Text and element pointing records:
------------------------

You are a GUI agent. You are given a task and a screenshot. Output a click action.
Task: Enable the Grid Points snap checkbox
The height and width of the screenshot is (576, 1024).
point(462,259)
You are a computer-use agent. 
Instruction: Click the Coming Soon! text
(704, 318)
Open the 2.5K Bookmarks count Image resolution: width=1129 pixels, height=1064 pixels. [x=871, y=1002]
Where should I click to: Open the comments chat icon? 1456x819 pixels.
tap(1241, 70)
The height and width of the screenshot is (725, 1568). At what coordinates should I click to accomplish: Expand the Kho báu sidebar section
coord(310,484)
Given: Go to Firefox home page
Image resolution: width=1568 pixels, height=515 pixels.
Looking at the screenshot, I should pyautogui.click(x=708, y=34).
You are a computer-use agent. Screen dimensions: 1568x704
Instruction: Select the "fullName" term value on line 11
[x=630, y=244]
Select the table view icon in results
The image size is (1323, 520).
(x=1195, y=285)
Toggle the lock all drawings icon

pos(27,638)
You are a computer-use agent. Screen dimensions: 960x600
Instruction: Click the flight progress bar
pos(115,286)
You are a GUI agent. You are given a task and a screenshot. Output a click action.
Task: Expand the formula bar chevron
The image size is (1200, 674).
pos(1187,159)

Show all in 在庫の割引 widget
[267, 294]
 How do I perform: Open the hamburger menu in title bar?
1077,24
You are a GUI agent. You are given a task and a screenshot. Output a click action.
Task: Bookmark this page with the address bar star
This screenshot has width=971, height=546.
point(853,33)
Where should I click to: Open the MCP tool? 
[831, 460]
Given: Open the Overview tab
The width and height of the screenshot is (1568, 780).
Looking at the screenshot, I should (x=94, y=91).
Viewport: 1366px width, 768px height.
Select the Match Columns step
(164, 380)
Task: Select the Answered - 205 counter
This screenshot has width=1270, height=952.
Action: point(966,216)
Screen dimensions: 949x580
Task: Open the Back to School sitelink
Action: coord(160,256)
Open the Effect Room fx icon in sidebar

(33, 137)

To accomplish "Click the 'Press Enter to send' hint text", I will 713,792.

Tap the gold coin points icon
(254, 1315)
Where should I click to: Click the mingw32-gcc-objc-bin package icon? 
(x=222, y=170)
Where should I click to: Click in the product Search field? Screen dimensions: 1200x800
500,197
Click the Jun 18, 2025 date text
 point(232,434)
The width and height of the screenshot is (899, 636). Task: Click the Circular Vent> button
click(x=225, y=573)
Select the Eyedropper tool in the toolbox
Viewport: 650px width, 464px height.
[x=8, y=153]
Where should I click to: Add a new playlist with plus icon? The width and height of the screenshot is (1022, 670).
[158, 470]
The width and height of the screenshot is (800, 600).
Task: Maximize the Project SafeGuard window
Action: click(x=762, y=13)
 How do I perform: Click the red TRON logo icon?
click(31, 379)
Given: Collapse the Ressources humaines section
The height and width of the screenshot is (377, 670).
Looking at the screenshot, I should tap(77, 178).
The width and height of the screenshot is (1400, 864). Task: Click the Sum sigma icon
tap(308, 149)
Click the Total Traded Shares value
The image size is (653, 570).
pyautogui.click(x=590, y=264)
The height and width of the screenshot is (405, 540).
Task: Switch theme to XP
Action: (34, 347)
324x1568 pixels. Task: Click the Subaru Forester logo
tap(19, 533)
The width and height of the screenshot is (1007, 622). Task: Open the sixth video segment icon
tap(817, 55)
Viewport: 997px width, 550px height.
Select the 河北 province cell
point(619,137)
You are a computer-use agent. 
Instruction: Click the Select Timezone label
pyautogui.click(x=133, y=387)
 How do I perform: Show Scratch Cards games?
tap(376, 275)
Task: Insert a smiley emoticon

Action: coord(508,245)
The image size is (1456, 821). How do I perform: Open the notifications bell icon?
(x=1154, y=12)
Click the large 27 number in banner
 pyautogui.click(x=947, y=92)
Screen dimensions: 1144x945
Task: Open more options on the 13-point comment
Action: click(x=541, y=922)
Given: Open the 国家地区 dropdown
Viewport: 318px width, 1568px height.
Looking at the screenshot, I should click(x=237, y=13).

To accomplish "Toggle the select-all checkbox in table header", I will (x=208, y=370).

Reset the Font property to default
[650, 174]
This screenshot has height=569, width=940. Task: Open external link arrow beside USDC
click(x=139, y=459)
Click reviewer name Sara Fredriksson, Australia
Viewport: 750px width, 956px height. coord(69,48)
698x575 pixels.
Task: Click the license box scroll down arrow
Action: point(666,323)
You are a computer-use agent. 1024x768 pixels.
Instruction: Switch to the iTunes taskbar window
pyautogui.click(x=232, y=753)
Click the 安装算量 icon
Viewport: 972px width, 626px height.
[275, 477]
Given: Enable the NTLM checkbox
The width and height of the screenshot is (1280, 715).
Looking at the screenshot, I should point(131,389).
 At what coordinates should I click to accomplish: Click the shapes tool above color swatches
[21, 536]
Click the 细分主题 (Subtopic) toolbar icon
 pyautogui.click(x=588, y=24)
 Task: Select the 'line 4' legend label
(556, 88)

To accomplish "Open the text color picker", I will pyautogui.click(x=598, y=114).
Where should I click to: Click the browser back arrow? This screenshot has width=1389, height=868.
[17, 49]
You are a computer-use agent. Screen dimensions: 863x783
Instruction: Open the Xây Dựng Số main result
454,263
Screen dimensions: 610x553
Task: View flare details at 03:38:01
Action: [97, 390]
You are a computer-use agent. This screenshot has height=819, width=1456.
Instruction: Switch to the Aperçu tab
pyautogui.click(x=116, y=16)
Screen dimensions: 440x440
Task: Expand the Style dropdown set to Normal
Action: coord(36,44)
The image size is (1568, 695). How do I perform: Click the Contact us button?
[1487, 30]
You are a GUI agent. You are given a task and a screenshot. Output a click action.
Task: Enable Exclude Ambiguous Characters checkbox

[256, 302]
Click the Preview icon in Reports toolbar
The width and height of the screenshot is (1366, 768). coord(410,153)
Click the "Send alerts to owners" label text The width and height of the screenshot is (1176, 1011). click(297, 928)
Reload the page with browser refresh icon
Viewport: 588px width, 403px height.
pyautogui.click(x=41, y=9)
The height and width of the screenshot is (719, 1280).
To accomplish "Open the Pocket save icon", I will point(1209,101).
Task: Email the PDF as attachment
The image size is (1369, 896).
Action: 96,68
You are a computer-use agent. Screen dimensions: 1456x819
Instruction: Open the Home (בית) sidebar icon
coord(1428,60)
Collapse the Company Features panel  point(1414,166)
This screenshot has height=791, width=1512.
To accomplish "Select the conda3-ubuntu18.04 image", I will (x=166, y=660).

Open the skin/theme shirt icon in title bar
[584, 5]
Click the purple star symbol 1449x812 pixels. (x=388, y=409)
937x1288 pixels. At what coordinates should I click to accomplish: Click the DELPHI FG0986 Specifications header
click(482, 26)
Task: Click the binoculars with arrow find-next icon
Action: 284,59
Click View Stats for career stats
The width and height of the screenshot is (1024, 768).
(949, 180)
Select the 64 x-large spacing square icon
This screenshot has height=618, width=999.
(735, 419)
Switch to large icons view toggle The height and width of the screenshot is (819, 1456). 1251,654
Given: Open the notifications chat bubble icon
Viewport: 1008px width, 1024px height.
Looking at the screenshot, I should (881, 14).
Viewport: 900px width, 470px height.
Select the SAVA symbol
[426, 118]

------------------------

What this task involves | In the records, swap each "GUI agent" for "screen agent" and keep everything else unchanged.

Result |
You are a screen agent. You are given a task and a screenshot. Output a click action.
Task: Enable the Grid Points snap checkbox
The height and width of the screenshot is (576, 1024).
point(462,259)
You are a computer-use agent. 
Instruction: Click the Coming Soon! text
(704, 318)
Open the 2.5K Bookmarks count Image resolution: width=1129 pixels, height=1064 pixels. [x=871, y=1002]
Where should I click to: Open the comments chat icon? 1456x819 pixels.
tap(1241, 70)
The height and width of the screenshot is (725, 1568). At what coordinates should I click to accomplish: Expand the Kho báu sidebar section
coord(310,484)
Given: Go to Firefox home page
Image resolution: width=1568 pixels, height=515 pixels.
Looking at the screenshot, I should pyautogui.click(x=708, y=34).
You are a computer-use agent. Screen dimensions: 1568x704
Instruction: Select the "fullName" term value on line 11
[x=630, y=244]
Select the table view icon in results
The image size is (1323, 520).
(x=1195, y=285)
Toggle the lock all drawings icon

pos(27,638)
You are a computer-use agent. Screen dimensions: 960x600
Instruction: Click the flight progress bar
pos(115,286)
You are a screen agent. You are given a task and a screenshot. Output a click action.
Task: Expand the formula bar chevron
The image size is (1200, 674).
pos(1187,159)

Show all in 在庫の割引 widget
[267, 294]
 How do I perform: Open the hamburger menu in title bar?
1077,24
You are a screen agent. You are given a task and a screenshot. Output a click action.
Task: Bookmark this page with the address bar star
This screenshot has width=971, height=546.
point(853,33)
Where should I click to: Open the MCP tool? 
[831, 460]
Given: Open the Overview tab
The width and height of the screenshot is (1568, 780).
Looking at the screenshot, I should (x=94, y=91).
Viewport: 1366px width, 768px height.
Select the Match Columns step
(164, 380)
Task: Select the Answered - 205 counter
This screenshot has width=1270, height=952.
Action: point(966,216)
Screen dimensions: 949x580
Task: Open the Back to School sitelink
Action: coord(160,256)
Open the Effect Room fx icon in sidebar

(33, 137)

To accomplish "Click the 'Press Enter to send' hint text", I will 713,792.

Tap the gold coin points icon
(254, 1315)
Where should I click to: Click the mingw32-gcc-objc-bin package icon? 
(x=222, y=170)
Where should I click to: Click in the product Search field? Screen dimensions: 1200x800
500,197
Click the Jun 18, 2025 date text
 point(232,434)
The width and height of the screenshot is (899, 636). Task: Click the Circular Vent> button
click(x=225, y=573)
Select the Eyedropper tool in the toolbox
Viewport: 650px width, 464px height.
[x=8, y=153]
Where should I click to: Add a new playlist with plus icon? The width and height of the screenshot is (1022, 670).
[158, 470]
The width and height of the screenshot is (800, 600).
Task: Maximize the Project SafeGuard window
Action: click(x=762, y=13)
 How do I perform: Click the red TRON logo icon?
click(31, 379)
Given: Collapse the Ressources humaines section
The height and width of the screenshot is (377, 670).
Looking at the screenshot, I should tap(77, 178).
The width and height of the screenshot is (1400, 864). Task: Click the Sum sigma icon
tap(308, 149)
Click the Total Traded Shares value
The image size is (653, 570).
pyautogui.click(x=590, y=264)
The height and width of the screenshot is (405, 540).
Task: Switch theme to XP
Action: (34, 347)
324x1568 pixels. Task: Click the Subaru Forester logo
tap(19, 533)
The width and height of the screenshot is (1007, 622). Task: Open the sixth video segment icon
tap(817, 55)
Viewport: 997px width, 550px height.
Select the 河北 province cell
point(619,137)
You are a computer-use agent. 
Instruction: Click the Select Timezone label
pyautogui.click(x=133, y=387)
 How do I perform: Show Scratch Cards games?
tap(376, 275)
Task: Insert a smiley emoticon

Action: coord(508,245)
The image size is (1456, 821). How do I perform: Open the notifications bell icon?
(x=1154, y=12)
Click the large 27 number in banner
 pyautogui.click(x=947, y=92)
Screen dimensions: 1144x945
Task: Open more options on the 13-point comment
Action: click(x=541, y=922)
Given: Open the 国家地区 dropdown
Viewport: 318px width, 1568px height.
Looking at the screenshot, I should click(x=237, y=13).

To accomplish "Toggle the select-all checkbox in table header", I will (x=208, y=370).

Reset the Font property to default
[650, 174]
This screenshot has height=569, width=940. Task: Open external link arrow beside USDC
click(x=139, y=459)
Click reviewer name Sara Fredriksson, Australia
Viewport: 750px width, 956px height. coord(69,48)
698x575 pixels.
Task: Click the license box scroll down arrow
Action: point(666,323)
You are a computer-use agent. 1024x768 pixels.
Instruction: Switch to the iTunes taskbar window
pyautogui.click(x=232, y=753)
Click the 安装算量 icon
Viewport: 972px width, 626px height.
[275, 477]
Given: Enable the NTLM checkbox
The width and height of the screenshot is (1280, 715).
Looking at the screenshot, I should point(131,389).
 At what coordinates should I click to accomplish: Click the shapes tool above color swatches
[21, 536]
Click the 细分主题 (Subtopic) toolbar icon
 pyautogui.click(x=588, y=24)
 Task: Select the 'line 4' legend label
(556, 88)

To accomplish "Open the text color picker", I will pyautogui.click(x=598, y=114).
Where should I click to: Click the browser back arrow? This screenshot has width=1389, height=868.
[17, 49]
You are a computer-use agent. Screen dimensions: 863x783
Instruction: Open the Xây Dựng Số main result
454,263
Screen dimensions: 610x553
Task: View flare details at 03:38:01
Action: [97, 390]
You are a computer-use agent. This screenshot has height=819, width=1456.
Instruction: Switch to the Aperçu tab
pyautogui.click(x=116, y=16)
Screen dimensions: 440x440
Task: Expand the Style dropdown set to Normal
Action: coord(36,44)
The image size is (1568, 695). How do I perform: Click the Contact us button?
[1487, 30]
You are a screen agent. You are given a task and a screenshot. Output a click action.
Task: Enable Exclude Ambiguous Characters checkbox

[256, 302]
Click the Preview icon in Reports toolbar
The width and height of the screenshot is (1366, 768). coord(410,153)
Click the "Send alerts to owners" label text The width and height of the screenshot is (1176, 1011). click(297, 928)
Reload the page with browser refresh icon
Viewport: 588px width, 403px height.
pyautogui.click(x=41, y=9)
The height and width of the screenshot is (719, 1280).
To accomplish "Open the Pocket save icon", I will point(1209,101).
Task: Email the PDF as attachment
The image size is (1369, 896).
Action: 96,68
You are a computer-use agent. Screen dimensions: 1456x819
Instruction: Open the Home (בית) sidebar icon
coord(1428,60)
Collapse the Company Features panel  point(1414,166)
This screenshot has height=791, width=1512.
To accomplish "Select the conda3-ubuntu18.04 image", I will (x=166, y=660).

Open the skin/theme shirt icon in title bar
[584, 5]
Click the purple star symbol 1449x812 pixels. (x=388, y=409)
937x1288 pixels. At what coordinates should I click to accomplish: Click the DELPHI FG0986 Specifications header
click(482, 26)
Task: Click the binoculars with arrow find-next icon
Action: 284,59
Click View Stats for career stats
The width and height of the screenshot is (1024, 768).
(949, 180)
Select the 64 x-large spacing square icon
This screenshot has height=618, width=999.
(735, 419)
Switch to large icons view toggle The height and width of the screenshot is (819, 1456). 1251,654
Given: Open the notifications chat bubble icon
Viewport: 1008px width, 1024px height.
Looking at the screenshot, I should (881, 14).
Viewport: 900px width, 470px height.
Select the SAVA symbol
[426, 118]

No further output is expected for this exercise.